Work required: Can you express every line of these records as a JSON list of strings, one string per line, omitting blank lines?

[Excerpt from a dataset]
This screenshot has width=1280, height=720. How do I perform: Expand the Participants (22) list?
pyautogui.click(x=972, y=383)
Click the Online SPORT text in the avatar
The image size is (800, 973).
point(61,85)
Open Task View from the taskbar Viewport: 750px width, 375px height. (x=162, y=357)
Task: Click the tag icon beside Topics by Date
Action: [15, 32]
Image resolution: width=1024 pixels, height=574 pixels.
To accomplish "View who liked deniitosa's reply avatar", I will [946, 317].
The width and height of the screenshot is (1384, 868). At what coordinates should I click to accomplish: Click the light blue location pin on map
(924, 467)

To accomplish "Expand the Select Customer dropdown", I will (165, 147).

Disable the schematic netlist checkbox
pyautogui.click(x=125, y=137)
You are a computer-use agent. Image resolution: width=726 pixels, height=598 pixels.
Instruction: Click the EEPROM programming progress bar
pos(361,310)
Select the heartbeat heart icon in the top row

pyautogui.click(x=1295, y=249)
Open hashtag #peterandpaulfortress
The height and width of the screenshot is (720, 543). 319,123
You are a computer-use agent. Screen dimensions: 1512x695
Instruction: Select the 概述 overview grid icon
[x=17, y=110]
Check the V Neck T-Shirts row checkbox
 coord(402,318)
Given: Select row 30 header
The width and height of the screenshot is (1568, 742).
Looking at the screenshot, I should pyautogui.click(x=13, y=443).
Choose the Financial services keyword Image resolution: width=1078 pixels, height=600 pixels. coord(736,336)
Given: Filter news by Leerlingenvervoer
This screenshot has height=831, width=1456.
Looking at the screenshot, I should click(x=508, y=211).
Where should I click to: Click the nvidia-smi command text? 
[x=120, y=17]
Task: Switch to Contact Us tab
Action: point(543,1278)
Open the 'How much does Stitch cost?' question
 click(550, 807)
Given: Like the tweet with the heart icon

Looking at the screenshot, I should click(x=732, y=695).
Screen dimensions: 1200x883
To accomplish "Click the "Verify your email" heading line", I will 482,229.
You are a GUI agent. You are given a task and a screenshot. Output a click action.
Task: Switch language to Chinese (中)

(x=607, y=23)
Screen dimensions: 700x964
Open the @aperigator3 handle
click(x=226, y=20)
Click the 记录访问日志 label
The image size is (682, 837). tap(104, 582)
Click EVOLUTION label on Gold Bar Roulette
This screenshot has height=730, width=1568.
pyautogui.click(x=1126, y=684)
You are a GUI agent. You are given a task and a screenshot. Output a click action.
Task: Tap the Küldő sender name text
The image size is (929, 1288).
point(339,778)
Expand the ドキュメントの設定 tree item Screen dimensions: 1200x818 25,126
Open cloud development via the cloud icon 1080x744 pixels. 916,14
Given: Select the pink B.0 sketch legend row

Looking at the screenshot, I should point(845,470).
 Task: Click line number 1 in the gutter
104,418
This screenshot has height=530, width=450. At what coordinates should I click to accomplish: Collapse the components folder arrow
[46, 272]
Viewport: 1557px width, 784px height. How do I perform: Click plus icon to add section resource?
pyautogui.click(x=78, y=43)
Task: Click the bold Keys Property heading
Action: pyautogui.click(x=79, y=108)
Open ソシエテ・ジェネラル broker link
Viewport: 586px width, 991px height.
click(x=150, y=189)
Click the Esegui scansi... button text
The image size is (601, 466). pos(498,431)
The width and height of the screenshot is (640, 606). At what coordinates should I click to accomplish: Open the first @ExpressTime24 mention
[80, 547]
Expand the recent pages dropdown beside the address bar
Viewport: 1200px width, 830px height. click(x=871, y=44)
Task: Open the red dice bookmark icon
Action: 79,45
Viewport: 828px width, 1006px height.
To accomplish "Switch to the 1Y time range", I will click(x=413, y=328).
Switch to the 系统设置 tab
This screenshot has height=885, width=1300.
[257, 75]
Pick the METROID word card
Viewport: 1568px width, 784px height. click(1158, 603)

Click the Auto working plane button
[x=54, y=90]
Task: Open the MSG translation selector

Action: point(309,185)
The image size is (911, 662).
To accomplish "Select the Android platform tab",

Final answer:
[
  "This screenshot has width=1280, height=720. How do I perform: Expand the Participants (22) list?",
  "pyautogui.click(x=972, y=383)",
  "Click the Online SPORT text in the avatar",
  "The image size is (800, 973).",
  "point(61,85)",
  "Open Task View from the taskbar Viewport: 750px width, 375px height. (x=162, y=357)",
  "Task: Click the tag icon beside Topics by Date",
  "Action: [15, 32]",
  "Image resolution: width=1024 pixels, height=574 pixels.",
  "To accomplish \"View who liked deniitosa's reply avatar\", I will [946, 317].",
  "The width and height of the screenshot is (1384, 868). At what coordinates should I click to accomplish: Click the light blue location pin on map",
  "(924, 467)",
  "To accomplish \"Expand the Select Customer dropdown\", I will (165, 147).",
  "Disable the schematic netlist checkbox",
  "pyautogui.click(x=125, y=137)",
  "You are a computer-use agent. Image resolution: width=726 pixels, height=598 pixels.",
  "Instruction: Click the EEPROM programming progress bar",
  "pos(361,310)",
  "Select the heartbeat heart icon in the top row",
  "pyautogui.click(x=1295, y=249)",
  "Open hashtag #peterandpaulfortress",
  "The height and width of the screenshot is (720, 543). 319,123",
  "You are a computer-use agent. Screen dimensions: 1512x695",
  "Instruction: Select the 概述 overview grid icon",
  "[x=17, y=110]",
  "Check the V Neck T-Shirts row checkbox",
  " coord(402,318)",
  "Given: Select row 30 header",
  "The width and height of the screenshot is (1568, 742).",
  "Looking at the screenshot, I should pyautogui.click(x=13, y=443).",
  "Choose the Financial services keyword Image resolution: width=1078 pixels, height=600 pixels. coord(736,336)",
  "Given: Filter news by Leerlingenvervoer",
  "This screenshot has height=831, width=1456.",
  "Looking at the screenshot, I should click(x=508, y=211).",
  "Where should I click to: Click the nvidia-smi command text? ",
  "[x=120, y=17]",
  "Task: Switch to Contact Us tab",
  "Action: point(543,1278)",
  "Open the 'How much does Stitch cost?' question",
  " click(550, 807)",
  "Given: Like the tweet with the heart icon",
  "Looking at the screenshot, I should click(x=732, y=695).",
  "Screen dimensions: 1200x883",
  "To accomplish \"Click the \"Verify your email\" heading line\", I will 482,229.",
  "You are a GUI agent. You are given a task and a screenshot. Output a click action.",
  "Task: Switch language to Chinese (中)",
  "(x=607, y=23)",
  "Screen dimensions: 700x964",
  "Open the @aperigator3 handle",
  "click(x=226, y=20)",
  "Click the 记录访问日志 label",
  "The image size is (682, 837). tap(104, 582)",
  "Click EVOLUTION label on Gold Bar Roulette",
  "This screenshot has height=730, width=1568.",
  "pyautogui.click(x=1126, y=684)",
  "You are a GUI agent. You are given a task and a screenshot. Output a click action.",
  "Task: Tap the Küldő sender name text",
  "The image size is (929, 1288).",
  "point(339,778)",
  "Expand the ドキュメントの設定 tree item Screen dimensions: 1200x818 25,126",
  "Open cloud development via the cloud icon 1080x744 pixels. 916,14",
  "Given: Select the pink B.0 sketch legend row",
  "Looking at the screenshot, I should point(845,470).",
  " Task: Click line number 1 in the gutter",
  "104,418",
  "This screenshot has height=530, width=450. At what coordinates should I click to accomplish: Collapse the components folder arrow",
  "[46, 272]",
  "Viewport: 1557px width, 784px height. How do I perform: Click plus icon to add section resource?",
  "pyautogui.click(x=78, y=43)",
  "Task: Click the bold Keys Property heading",
  "Action: pyautogui.click(x=79, y=108)",
  "Open ソシエテ・ジェネラル broker link",
  "Viewport: 586px width, 991px height.",
  "click(x=150, y=189)",
  "Click the Esegui scansi... button text",
  "The image size is (601, 466). pos(498,431)",
  "The width and height of the screenshot is (640, 606). At what coordinates should I click to accomplish: Open the first @ExpressTime24 mention",
  "[80, 547]",
  "Expand the recent pages dropdown beside the address bar",
  "Viewport: 1200px width, 830px height. click(x=871, y=44)",
  "Task: Open the red dice bookmark icon",
  "Action: 79,45",
  "Viewport: 828px width, 1006px height.",
  "To accomplish \"Switch to the 1Y time range\", I will click(x=413, y=328).",
  "Switch to the 系统设置 tab",
  "This screenshot has height=885, width=1300.",
  "[257, 75]",
  "Pick the METROID word card",
  "Viewport: 1568px width, 784px height. click(1158, 603)",
  "Click the Auto working plane button",
  "[x=54, y=90]",
  "Task: Open the MSG translation selector",
  "Action: point(309,185)",
  "The image size is (911, 662).",
  "To accomplish \"Select the Android platform tab\","
]